Huh. We’re already 10 minutes into the conversation and Tim O’Reilly, CEO of O’Reilly Media, hasn’t even mentioned yesterday’s earnings. We have learned, however, that Whitman actually uses eBay and once sold her Mickey Mouse skis on it.
Is there a social-networking play in PayPal? O’Reilly asks.
Whitman responds that the “question is, over time, could PayPal become not only your wallet, but your reputation and your identity as you move around the Web? And I think that’s possible. There’s a huge opportunity here, but you have to be careful because you’re dealing with identity, financial identity, presence and reputation.”

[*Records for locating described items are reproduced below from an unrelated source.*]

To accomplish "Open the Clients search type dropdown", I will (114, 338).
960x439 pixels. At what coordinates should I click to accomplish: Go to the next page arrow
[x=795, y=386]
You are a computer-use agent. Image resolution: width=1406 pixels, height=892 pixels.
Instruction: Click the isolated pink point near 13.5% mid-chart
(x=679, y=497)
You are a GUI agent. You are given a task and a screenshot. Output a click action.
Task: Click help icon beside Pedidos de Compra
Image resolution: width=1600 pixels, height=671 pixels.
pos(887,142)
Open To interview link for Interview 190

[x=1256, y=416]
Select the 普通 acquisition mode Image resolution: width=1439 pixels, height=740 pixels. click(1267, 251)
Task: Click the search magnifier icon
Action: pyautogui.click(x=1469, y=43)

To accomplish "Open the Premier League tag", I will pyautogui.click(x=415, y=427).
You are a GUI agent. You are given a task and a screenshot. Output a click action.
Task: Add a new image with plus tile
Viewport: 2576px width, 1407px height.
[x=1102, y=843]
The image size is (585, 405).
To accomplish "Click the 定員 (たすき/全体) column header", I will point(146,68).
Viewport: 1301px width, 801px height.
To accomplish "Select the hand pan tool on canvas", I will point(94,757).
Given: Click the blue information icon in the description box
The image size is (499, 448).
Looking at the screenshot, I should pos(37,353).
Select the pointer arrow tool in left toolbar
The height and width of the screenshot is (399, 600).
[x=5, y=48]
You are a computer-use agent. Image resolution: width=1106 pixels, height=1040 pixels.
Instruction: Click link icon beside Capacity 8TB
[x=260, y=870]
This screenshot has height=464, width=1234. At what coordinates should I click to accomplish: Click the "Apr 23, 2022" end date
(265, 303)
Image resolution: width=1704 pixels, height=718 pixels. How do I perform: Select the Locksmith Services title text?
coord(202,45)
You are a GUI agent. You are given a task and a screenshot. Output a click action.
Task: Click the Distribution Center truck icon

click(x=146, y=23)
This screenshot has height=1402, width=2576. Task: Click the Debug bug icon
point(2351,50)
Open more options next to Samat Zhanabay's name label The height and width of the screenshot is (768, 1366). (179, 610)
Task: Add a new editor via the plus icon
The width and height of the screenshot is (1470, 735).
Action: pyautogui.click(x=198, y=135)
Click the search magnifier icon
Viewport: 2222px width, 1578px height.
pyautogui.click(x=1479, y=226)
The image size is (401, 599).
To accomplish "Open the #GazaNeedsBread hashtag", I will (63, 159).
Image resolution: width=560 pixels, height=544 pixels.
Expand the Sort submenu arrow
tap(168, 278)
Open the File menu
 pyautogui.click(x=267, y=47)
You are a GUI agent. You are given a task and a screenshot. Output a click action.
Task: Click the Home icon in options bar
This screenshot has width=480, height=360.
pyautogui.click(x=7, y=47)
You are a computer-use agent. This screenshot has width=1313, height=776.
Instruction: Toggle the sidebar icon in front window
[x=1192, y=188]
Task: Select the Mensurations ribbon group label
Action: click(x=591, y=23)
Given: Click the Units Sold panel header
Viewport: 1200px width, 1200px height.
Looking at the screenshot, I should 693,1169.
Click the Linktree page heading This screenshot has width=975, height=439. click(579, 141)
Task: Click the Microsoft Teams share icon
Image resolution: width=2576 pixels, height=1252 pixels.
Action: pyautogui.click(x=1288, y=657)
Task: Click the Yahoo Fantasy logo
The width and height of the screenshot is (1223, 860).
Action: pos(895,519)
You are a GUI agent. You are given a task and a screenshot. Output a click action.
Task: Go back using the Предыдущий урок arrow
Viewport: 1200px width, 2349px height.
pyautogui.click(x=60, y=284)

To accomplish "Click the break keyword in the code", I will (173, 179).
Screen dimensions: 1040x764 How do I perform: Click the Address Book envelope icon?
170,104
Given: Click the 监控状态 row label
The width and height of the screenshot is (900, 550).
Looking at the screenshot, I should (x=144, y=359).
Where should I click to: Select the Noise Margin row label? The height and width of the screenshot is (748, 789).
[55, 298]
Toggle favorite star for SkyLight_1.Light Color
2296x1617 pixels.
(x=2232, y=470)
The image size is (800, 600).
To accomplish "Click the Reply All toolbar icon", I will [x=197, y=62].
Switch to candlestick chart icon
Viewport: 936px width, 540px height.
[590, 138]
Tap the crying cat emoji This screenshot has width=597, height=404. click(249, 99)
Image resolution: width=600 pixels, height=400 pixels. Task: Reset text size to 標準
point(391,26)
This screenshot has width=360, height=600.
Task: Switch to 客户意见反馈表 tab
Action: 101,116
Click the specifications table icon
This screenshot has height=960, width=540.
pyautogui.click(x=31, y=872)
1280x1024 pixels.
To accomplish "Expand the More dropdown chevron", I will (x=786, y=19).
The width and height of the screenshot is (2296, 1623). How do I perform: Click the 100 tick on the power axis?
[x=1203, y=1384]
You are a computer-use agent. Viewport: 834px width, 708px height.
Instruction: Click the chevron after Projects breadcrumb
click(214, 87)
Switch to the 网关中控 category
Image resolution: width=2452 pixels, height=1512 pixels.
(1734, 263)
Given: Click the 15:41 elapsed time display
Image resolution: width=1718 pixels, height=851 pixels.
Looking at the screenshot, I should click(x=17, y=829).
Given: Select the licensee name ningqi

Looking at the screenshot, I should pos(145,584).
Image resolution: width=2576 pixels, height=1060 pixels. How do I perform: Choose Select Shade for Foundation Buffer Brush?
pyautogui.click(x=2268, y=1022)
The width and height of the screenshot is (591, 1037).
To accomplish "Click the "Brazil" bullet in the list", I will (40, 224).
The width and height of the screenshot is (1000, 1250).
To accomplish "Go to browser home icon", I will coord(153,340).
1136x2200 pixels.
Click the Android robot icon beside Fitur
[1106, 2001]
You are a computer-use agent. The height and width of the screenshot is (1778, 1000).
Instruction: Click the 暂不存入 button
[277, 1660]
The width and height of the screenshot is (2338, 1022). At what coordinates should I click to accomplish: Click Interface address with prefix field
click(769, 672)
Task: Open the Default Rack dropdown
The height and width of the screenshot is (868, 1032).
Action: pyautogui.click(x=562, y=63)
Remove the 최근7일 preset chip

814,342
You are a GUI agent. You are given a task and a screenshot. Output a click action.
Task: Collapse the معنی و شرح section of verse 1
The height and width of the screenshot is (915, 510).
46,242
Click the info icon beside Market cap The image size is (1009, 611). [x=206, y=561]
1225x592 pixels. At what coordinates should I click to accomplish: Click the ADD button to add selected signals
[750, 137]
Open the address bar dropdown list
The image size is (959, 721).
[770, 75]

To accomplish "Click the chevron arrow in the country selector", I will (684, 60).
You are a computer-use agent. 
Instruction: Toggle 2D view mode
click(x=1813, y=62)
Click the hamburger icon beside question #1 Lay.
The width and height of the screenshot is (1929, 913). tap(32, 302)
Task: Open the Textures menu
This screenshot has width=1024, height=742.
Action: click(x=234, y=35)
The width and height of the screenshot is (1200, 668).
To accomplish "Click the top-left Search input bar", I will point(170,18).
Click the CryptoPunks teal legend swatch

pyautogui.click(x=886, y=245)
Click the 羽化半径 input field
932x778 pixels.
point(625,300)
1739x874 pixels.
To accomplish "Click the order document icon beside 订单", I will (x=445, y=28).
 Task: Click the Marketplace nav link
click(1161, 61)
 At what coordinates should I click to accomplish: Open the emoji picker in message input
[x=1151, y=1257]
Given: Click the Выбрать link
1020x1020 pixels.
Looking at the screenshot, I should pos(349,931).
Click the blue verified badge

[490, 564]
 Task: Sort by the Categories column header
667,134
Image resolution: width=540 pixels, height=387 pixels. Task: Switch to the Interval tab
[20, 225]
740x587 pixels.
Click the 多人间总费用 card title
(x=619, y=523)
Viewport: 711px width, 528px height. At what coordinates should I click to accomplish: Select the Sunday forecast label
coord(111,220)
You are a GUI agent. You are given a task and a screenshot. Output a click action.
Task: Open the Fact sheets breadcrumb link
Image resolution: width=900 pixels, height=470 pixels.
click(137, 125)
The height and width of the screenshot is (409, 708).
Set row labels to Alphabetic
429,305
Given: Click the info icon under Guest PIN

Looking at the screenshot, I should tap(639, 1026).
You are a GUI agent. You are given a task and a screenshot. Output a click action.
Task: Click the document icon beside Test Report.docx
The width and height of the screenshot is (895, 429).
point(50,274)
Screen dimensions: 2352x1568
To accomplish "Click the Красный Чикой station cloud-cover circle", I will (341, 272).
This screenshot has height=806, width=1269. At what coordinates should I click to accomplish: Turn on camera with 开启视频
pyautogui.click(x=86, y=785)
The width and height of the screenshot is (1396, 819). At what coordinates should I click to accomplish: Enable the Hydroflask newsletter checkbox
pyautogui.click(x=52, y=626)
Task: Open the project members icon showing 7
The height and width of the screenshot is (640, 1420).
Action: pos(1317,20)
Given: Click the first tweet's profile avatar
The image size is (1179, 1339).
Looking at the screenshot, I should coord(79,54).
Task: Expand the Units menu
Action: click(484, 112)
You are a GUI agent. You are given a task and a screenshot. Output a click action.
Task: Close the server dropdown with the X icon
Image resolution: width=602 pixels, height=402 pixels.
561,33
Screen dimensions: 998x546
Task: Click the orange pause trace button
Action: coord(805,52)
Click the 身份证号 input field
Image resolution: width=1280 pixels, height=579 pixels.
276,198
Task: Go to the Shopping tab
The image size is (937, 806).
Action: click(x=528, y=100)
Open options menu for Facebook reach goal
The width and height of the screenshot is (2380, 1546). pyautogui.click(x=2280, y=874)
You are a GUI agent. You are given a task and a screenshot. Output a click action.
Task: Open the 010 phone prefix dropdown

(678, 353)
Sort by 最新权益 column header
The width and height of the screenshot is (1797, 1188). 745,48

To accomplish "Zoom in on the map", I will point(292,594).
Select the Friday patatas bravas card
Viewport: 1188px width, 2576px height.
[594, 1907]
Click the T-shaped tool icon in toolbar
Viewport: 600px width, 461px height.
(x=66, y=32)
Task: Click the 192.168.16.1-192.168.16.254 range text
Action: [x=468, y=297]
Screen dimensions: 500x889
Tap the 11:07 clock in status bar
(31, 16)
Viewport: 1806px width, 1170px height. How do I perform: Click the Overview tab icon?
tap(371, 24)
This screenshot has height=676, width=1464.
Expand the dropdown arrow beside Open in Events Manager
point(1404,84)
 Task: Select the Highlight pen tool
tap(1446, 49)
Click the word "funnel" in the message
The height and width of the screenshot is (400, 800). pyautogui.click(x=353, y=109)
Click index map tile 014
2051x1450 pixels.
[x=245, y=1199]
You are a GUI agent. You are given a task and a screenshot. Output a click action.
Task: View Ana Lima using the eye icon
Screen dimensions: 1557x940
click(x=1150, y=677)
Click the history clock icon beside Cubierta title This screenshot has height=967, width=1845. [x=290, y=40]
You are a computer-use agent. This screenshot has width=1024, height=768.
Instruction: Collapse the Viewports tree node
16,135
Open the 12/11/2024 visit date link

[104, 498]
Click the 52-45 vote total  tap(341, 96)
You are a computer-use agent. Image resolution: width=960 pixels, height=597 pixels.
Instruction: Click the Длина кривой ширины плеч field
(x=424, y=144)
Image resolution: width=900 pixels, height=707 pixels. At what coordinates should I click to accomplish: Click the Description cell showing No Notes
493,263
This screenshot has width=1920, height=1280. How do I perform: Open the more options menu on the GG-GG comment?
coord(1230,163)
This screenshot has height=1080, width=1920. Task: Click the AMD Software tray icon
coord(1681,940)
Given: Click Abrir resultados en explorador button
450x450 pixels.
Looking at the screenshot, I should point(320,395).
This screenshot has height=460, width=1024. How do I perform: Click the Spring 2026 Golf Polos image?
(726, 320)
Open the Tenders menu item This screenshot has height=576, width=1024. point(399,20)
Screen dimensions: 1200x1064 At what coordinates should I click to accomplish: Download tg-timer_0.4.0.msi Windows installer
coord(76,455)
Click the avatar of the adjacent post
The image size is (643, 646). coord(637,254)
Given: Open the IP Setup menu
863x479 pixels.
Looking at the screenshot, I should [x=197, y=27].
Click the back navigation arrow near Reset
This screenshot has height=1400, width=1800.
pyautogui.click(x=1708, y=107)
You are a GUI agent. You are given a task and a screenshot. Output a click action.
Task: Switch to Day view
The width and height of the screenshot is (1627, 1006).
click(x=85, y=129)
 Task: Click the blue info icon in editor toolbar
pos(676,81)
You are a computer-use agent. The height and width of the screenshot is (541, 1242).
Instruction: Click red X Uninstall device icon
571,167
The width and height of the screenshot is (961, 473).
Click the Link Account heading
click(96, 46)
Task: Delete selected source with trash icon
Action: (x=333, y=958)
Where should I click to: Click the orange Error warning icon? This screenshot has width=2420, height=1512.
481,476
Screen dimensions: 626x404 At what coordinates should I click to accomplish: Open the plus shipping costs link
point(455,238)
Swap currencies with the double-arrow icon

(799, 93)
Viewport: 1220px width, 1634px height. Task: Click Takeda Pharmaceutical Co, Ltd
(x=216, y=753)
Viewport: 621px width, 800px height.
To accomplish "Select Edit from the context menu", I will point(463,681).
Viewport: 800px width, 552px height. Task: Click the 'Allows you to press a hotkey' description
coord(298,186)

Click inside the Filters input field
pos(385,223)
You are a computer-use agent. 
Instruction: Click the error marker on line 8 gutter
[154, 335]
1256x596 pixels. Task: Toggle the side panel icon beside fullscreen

Wow. Turns out eBay has a law-enforcement division that apparently includes some former FBI people. That said, eBay believes people are basically good, but that doesn’t mean EVERYONE is basically good. “We’ve developed expertise to help fight bad buys on the Web,” Whitman says, adding that eBay has some 2,000 people who do fraud modeling, etc., to keep eBay free of “bad actors on the Net.”
Then, onto other areas of the company: Are you still bullish on Skype? O’Reilly asks.
“Sure we’re stull bullish,” Whitman parries. “We’re a bit dissapointed, but bullish. We’re better positioned after the earnout to delight customers. We don’t have to worry as much about revenues and operating margins at this juncture. Skype still has great potential, and Skype 4.0 is on the way.”
O’Reilly: You’re looking for a new CEO?
Whitman: Yes, we are looking for a new CEO. There has been tremendous interest.
(I wonder if she’s got Jeff Citron’s CV sitting on her desk.)






Comments
John, were you at the same talk as everyone else? My opening question to Meg was about the slowing of their core auction business as reported in yesterday’s earnings call. I also zinged Meg on the growth in GMV being driven by currency fluctuations.
As to the questions about paypal as a web service and next gen internet operating system play — well, this is a technology conference, not an analyst call. I think you guys will be asking that question a year or two from now when eBay’s failure to seize that opportunity (or their rising to the bait) has material impact on their finances.
This is way more important than yesterday’s earnings call.